= What is needed =
Every line below that holds the word "Доставка" counts once; please tally them and give only the total.

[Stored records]
--------------------------------

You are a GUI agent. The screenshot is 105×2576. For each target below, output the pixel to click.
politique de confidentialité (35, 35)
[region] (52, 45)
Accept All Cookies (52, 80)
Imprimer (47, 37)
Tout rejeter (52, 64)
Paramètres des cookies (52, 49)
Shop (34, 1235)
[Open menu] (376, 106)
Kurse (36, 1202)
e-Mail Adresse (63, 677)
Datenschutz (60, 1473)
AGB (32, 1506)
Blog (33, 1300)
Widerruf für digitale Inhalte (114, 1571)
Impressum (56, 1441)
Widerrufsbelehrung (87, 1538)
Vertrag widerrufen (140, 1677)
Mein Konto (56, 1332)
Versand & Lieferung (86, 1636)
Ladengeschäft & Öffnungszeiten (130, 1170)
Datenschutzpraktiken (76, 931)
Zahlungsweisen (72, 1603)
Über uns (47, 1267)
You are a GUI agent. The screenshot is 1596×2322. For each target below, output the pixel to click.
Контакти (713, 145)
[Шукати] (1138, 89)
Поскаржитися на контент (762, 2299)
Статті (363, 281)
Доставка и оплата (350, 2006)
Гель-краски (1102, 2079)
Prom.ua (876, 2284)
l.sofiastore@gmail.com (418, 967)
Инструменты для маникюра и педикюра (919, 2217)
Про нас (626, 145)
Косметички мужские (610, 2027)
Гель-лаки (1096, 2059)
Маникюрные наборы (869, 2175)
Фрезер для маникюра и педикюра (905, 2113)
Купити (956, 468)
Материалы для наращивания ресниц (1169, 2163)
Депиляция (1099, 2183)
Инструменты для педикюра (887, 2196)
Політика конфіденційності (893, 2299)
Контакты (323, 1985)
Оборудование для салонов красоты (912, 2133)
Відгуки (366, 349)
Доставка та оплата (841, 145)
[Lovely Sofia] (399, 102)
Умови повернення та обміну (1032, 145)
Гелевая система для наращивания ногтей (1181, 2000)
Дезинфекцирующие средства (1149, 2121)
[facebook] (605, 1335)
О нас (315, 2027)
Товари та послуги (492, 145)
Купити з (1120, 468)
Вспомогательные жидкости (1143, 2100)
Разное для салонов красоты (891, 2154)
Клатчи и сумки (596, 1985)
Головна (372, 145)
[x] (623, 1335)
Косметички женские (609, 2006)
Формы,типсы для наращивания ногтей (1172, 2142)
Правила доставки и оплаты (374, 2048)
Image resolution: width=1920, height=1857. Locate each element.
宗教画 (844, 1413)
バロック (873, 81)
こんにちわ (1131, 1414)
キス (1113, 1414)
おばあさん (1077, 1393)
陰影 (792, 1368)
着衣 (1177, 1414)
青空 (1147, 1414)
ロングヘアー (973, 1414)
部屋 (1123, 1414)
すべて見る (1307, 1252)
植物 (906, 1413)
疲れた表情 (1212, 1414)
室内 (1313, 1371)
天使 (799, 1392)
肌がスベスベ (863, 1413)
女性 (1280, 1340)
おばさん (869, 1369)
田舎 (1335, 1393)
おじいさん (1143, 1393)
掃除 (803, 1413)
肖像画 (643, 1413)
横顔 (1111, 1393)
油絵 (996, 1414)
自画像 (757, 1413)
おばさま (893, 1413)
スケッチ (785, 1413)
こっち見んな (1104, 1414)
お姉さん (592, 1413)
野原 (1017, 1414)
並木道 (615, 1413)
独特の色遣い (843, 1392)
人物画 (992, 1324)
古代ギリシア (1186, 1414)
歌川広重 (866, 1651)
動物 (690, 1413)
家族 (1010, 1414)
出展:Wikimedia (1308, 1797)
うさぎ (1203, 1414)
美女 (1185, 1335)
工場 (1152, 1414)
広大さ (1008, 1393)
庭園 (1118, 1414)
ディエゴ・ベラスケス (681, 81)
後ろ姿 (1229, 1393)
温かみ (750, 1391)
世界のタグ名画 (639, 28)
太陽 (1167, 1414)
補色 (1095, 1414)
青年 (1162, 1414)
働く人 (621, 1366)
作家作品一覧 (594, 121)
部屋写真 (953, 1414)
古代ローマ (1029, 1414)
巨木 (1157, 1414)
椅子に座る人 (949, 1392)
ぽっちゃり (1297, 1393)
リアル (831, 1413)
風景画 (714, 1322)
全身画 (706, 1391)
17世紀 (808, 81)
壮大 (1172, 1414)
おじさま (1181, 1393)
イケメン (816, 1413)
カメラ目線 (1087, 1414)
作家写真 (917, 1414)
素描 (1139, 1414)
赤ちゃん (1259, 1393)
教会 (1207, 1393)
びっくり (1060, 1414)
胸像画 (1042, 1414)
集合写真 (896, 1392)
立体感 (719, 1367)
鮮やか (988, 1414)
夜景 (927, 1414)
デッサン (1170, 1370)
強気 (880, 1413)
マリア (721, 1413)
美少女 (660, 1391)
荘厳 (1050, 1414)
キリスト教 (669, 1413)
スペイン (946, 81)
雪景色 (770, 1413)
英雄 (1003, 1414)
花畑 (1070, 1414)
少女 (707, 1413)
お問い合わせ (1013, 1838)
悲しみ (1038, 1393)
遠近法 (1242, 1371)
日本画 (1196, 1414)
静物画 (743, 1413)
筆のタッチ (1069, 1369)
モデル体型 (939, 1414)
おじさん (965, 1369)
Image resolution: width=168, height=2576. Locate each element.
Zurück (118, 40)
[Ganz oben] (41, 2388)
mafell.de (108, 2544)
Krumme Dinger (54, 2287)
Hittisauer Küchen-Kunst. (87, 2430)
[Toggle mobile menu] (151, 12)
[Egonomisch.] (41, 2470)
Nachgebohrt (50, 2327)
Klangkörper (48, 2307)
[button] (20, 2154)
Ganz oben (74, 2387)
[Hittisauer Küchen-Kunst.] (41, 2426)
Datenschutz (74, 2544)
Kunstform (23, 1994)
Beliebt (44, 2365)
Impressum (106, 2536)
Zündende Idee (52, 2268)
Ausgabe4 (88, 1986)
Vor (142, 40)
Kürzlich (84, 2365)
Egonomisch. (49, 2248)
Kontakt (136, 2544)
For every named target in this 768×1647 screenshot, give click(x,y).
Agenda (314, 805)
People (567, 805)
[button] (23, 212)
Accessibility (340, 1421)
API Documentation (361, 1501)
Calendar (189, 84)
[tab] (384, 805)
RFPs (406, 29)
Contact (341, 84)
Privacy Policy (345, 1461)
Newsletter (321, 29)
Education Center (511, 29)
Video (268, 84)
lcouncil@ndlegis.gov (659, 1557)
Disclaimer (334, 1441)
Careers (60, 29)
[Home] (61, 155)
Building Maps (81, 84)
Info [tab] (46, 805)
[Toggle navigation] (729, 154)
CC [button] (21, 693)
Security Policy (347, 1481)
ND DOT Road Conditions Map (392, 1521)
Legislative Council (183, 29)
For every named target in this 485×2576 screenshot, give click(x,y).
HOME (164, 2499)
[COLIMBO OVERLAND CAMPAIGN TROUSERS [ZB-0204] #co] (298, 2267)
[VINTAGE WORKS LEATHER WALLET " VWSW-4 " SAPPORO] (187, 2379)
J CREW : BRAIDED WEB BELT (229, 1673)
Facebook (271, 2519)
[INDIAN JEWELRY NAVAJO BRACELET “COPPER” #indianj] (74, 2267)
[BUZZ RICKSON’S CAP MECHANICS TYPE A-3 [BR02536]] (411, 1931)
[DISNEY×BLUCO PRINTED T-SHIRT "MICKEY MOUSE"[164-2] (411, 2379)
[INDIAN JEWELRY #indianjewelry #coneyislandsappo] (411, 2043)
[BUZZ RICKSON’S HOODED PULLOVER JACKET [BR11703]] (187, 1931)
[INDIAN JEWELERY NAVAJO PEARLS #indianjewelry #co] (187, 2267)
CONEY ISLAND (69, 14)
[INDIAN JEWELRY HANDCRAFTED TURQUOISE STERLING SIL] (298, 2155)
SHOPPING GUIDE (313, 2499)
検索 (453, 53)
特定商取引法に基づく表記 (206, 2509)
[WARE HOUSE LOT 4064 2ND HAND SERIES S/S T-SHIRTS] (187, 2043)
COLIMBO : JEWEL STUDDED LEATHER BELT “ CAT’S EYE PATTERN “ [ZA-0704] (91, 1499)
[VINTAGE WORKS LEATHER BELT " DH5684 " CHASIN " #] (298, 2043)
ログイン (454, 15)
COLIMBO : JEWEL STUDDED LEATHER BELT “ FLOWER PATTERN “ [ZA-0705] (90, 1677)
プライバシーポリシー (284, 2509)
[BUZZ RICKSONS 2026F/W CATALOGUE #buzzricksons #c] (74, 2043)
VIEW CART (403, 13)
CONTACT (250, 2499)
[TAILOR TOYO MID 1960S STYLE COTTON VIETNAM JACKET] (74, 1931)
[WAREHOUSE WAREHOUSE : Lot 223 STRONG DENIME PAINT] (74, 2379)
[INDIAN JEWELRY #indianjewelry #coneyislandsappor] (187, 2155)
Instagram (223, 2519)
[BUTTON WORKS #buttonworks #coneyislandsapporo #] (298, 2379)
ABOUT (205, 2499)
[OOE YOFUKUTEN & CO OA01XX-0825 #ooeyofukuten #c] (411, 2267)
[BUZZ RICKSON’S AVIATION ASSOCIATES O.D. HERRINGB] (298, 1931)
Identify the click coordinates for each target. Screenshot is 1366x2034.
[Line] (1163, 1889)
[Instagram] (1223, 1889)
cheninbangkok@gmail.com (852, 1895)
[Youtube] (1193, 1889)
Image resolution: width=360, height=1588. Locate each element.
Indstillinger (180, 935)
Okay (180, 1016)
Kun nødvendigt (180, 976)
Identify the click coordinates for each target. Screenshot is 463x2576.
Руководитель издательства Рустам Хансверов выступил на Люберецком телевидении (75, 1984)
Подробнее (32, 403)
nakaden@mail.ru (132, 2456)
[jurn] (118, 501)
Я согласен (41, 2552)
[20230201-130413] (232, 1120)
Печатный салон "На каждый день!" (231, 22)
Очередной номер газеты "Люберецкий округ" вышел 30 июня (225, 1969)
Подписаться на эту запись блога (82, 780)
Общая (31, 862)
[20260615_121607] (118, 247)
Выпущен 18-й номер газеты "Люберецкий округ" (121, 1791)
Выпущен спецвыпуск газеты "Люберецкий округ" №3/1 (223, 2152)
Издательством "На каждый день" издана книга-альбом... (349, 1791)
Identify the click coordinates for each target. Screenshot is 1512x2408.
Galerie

--------------------------------

= Task solution =
2